>>>

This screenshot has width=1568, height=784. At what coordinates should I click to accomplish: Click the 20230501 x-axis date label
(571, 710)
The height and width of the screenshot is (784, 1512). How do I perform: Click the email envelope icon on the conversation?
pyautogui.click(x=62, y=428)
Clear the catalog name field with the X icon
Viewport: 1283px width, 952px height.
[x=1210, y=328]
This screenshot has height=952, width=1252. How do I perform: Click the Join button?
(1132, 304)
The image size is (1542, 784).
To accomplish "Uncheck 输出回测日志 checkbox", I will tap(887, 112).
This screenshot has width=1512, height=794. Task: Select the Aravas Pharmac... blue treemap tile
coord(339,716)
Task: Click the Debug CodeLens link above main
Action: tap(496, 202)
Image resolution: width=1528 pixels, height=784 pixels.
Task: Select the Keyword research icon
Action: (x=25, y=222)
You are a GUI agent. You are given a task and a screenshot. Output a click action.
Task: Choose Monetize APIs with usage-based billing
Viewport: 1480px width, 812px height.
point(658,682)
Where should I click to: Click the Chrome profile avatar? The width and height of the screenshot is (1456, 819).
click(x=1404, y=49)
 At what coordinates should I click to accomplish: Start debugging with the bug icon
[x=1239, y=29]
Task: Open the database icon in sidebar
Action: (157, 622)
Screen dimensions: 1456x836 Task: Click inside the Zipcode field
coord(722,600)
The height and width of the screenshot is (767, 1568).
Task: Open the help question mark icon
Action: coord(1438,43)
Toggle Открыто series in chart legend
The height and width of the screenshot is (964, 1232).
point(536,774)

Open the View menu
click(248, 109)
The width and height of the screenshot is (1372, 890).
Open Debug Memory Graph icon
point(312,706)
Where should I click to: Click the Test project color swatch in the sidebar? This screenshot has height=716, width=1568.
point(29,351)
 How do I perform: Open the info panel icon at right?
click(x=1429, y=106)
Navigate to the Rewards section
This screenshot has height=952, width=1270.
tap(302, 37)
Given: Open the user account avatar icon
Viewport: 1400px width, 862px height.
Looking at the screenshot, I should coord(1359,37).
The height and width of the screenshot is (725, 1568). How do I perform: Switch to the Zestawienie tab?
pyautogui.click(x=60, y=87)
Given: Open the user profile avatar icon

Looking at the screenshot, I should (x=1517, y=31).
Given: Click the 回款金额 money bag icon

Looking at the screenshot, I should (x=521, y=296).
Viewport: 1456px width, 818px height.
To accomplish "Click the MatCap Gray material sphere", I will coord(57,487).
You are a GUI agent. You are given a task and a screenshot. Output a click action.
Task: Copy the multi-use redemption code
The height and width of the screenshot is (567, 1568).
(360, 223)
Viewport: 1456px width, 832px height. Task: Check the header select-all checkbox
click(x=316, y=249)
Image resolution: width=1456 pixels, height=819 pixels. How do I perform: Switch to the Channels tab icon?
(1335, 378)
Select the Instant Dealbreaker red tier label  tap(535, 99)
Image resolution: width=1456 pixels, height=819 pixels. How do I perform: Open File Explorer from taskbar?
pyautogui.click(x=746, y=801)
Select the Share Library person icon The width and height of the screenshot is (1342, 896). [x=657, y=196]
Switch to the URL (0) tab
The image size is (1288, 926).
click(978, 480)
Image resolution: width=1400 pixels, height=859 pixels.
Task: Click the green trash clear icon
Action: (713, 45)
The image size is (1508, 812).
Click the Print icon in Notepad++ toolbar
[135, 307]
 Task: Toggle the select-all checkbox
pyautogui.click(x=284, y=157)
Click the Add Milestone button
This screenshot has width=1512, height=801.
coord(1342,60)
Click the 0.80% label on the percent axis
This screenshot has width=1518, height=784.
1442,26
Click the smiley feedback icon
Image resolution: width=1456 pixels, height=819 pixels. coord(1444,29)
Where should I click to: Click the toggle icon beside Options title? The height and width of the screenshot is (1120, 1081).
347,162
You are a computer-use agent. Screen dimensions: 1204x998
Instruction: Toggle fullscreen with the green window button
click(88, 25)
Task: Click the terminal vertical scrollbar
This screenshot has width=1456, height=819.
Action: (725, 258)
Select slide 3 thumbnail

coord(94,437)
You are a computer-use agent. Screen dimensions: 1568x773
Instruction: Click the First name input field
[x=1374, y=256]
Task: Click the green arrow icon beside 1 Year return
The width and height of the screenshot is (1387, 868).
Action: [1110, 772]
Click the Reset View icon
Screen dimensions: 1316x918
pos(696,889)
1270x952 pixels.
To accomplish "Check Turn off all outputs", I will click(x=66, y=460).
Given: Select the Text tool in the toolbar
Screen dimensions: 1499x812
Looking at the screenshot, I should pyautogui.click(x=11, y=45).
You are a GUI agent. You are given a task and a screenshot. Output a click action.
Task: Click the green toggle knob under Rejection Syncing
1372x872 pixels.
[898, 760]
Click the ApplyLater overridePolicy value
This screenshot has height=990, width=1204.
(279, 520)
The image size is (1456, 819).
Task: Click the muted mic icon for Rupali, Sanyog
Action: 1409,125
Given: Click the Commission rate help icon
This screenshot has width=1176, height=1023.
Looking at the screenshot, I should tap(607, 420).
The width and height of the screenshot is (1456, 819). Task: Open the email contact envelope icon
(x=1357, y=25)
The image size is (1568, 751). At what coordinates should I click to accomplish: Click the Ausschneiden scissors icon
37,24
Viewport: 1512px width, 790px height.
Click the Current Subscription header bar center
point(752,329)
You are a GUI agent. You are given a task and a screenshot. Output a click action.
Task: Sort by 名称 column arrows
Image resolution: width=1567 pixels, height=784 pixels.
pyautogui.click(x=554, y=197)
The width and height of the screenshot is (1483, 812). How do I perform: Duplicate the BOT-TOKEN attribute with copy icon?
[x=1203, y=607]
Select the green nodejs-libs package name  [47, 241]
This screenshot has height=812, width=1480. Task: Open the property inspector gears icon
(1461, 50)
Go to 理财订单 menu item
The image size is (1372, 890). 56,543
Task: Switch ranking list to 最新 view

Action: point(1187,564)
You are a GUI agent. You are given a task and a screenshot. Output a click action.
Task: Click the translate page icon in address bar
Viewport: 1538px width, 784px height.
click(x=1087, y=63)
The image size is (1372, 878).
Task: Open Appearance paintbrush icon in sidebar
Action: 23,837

<<<

Aim of the task
Among the entries above, which lines include "computer"? List them all.

Exercise solution
You are a computer-use agent. Screen dimensions: 1204x998
You are a computer-use agent. Screen dimensions: 1568x773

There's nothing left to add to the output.